W szranki stają była kandydatka na prezydenta Francji Segolene Royal i burmistrz Paryża Betrand Delanoe. Następca Francois Hollande’a zostanie wybrany na listopadowym kongresie partii.
58-letni Delanoe, gej nieukrywający swej orientacji seksualnej, wzywał w La Rochelle partyjnych towarzyszy, by przestali się nawzajem oczerniać. W podobnym tonie wypowiadała się witana owacyjnie 54-letnia Segolene Royal. – Kochajcie się albo znikajcie! – wzywała.
– Sytuacja jest poważna, Francuzom jest źle, naszym obowiązkiem jest zewrzeć szeregi – apelowała inna kandydatka do schedy po obecnym przywódcy Partii Socjalistycznej Martine Aubry, prawa ręka ekspremiera Lionela Jospina, kojarzona z 35-godzinnym tygodniem pracy.

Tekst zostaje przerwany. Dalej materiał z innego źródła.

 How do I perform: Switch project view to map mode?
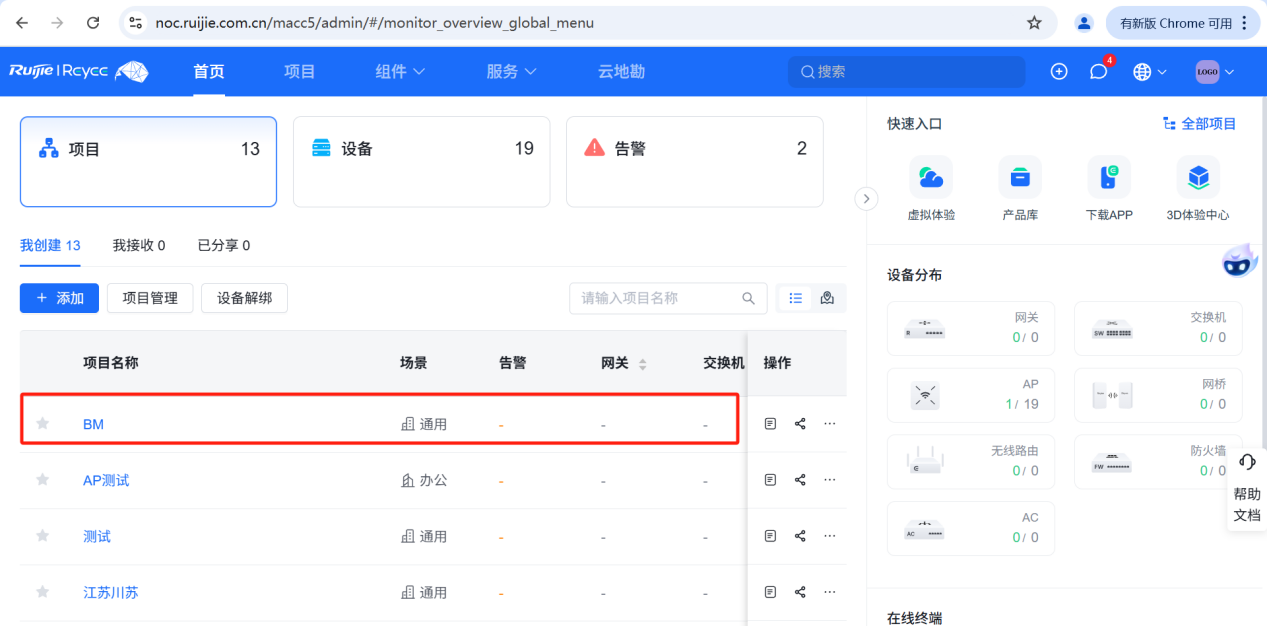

W kuluarach szeregowi członkowie otwarcie przyznawali, że mają dojść wojny partyjnych baronów, i ponaglali ich do zabrania się do pracy, by – jak mówili – “skończyć jak najszybciej” z prawicowym prezydentem Nicolasem Sarkozym.
Sam Hollande, wieloletni partner Segolene Royal, ojciec jej czworga dzieci, przyznał, że z powodu zaciekłej rywalizacji głównych graczy, partią nie daje się kierować – Zawsze działałem na rzecz spójności, jedności, ducha wspólnoty – zapewniał. Po wyborach w 2007 r. z powodu politycznych sporów rozstał się z Segolene Royal.